Dirk Hohndel was an original founding member of the Linux Foundation, founded as a  merger between the Open Source Development Labs and the Free Standards Group. Right out of the gate, Dirk discusses how open source changes the rules in how companies and developers engage and interact with one another. To that end, Hohndel states, “A foundation can be seen as the formalization of these rules as the establishment of a legal framework to do the things that you’re already doing.”

That equates to foundations becoming a logical extension of a typical open governance style open source project, because, “They encapsulate this neutrality aspect.” He continues, “Regardless of where you work, regardless of where you come from, regardless of who you are, this is something we work on together, where we collaborate, and we’re not so much trying to further the interests of an individual company, but are working together for the good of a project.”

To add to this, Bhartiya brings up the idea that it’s more than just code you’re dealing with. He says, “You’re dealing with people, you’re dealing with licensing, you’re dealing with logos or trademarks. And then you’re also collecting money, you’re raising funds, somebody has to manage the resources of the Treasury. So, you do need a body no matter what.”

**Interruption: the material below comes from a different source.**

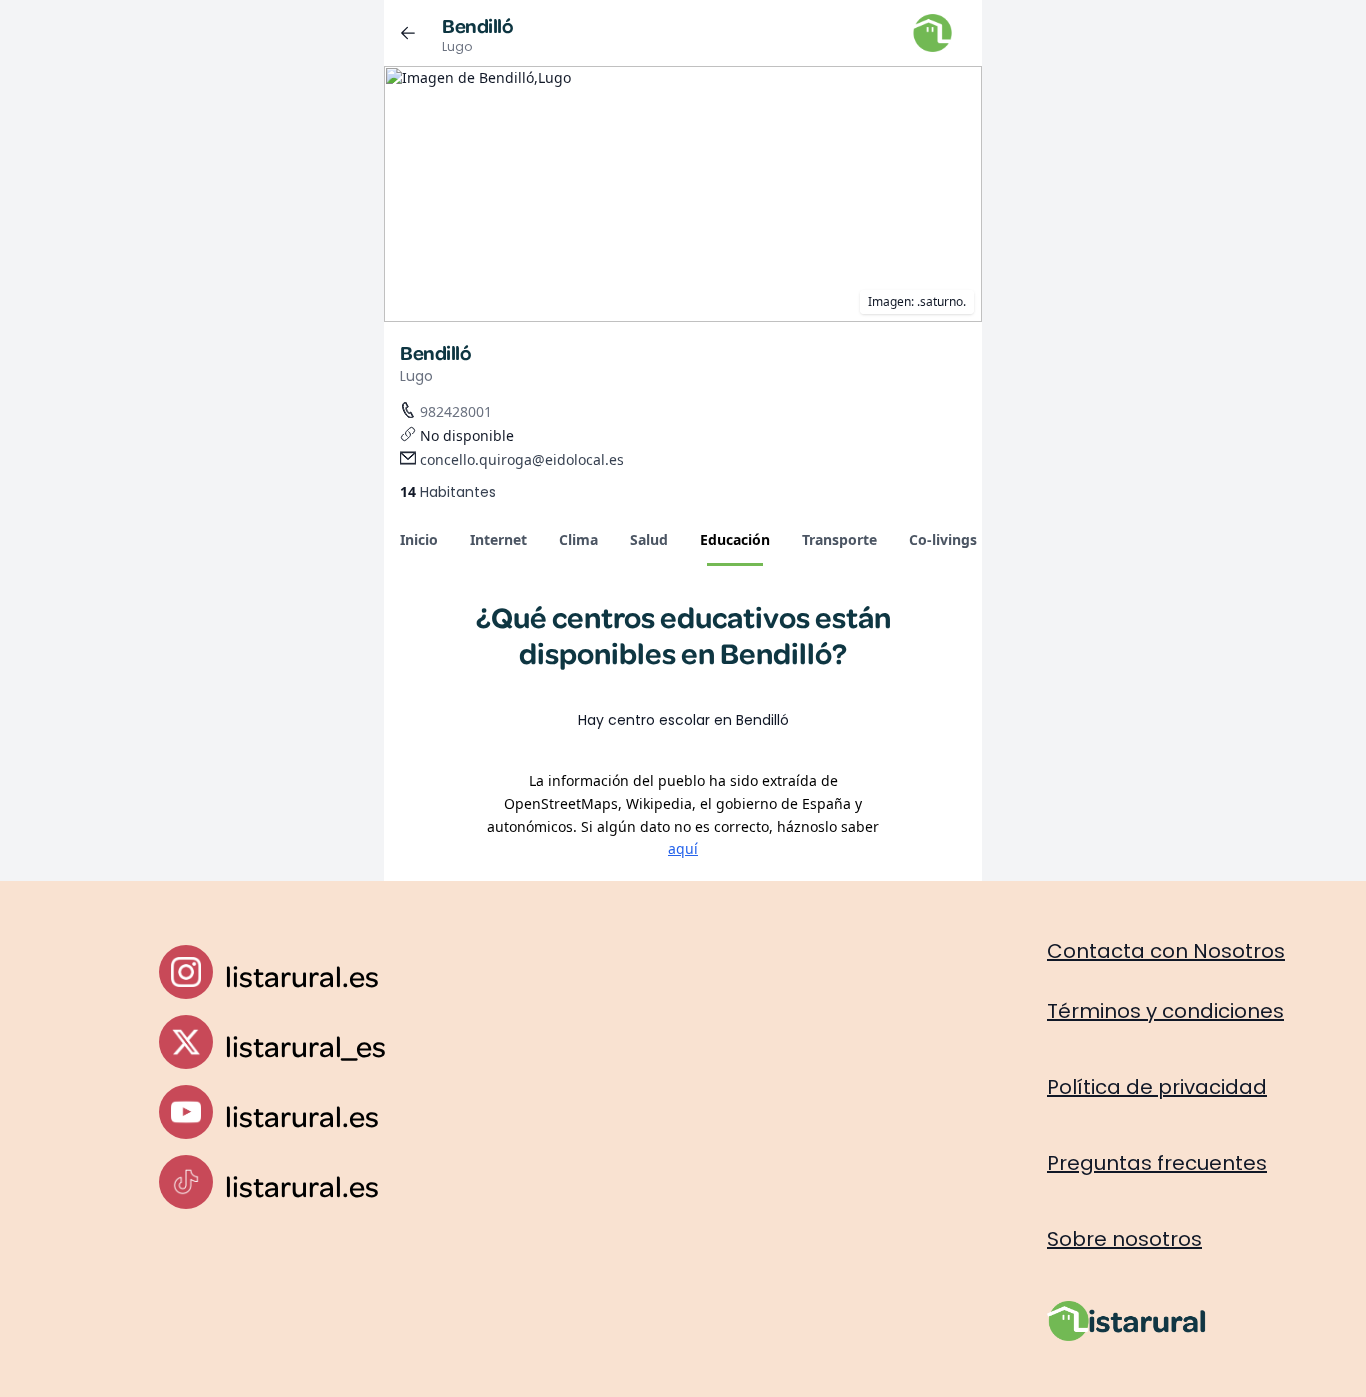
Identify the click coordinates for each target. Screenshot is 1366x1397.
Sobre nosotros (1124, 1239)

Hohndel thinks about foundations at two levels. “You have foundations like KDE and the GNOME Foundation, that are built around a project. I think of it the other way around. They’re built around the project, and encapsulate the structure of a project in a legal framework. So you now have the ability to handle money to make contracts to deal with a lot of the growing pains of a project that we’ve talked about in other conversations.”

The second type of level, according to Hohndel, is when, “You have the foundations that are kind of a level above that, which I think is what you talk about when you say neutral foundations. If you look at the way large foundations are typically set up, they are a family of foundations; so the Linux Foundation, below it has the CNCF (Cloud Native Computing Foundation) and the Public Health Foundation has the Energy Foundation which has the Automotive Foundation.”

The difference between the levels is scale and efficiency, all of which involve a lot of legal financial tax issues, and other time-consuming activities. A larger foundation will take care of that by establishing legal and financial frameworks. These larger foundations will have a CFO who deals with the Internal Revenue Service (IRS) and (as much as possible) automates that for the smaller foundations below.

With regards to neutral foundations, Bhartiya says, “When we do have neutral foundations, it builds confidence.” This happens because an open-source project, which has been used by different players (some of which might be competitors), isn’t being controlled by a specific company and, instead, is controlled by that neutral foundation.”

Hohndel adds to this, “I always think of foundations that have a distributed control. The different companies involved have a diverse board that contains people, ideally, from competitors. You really want people from Red Hat, VMware, and Microsoft on that board; you want to have both Google and AWS involved. In order to ensure that this is not just a way to hide corporate influence, we have seen foundations that are strongly controlled by a single entity. To me, that is not a foundation. That’s just a legal construct that tries to hide the company’s control.”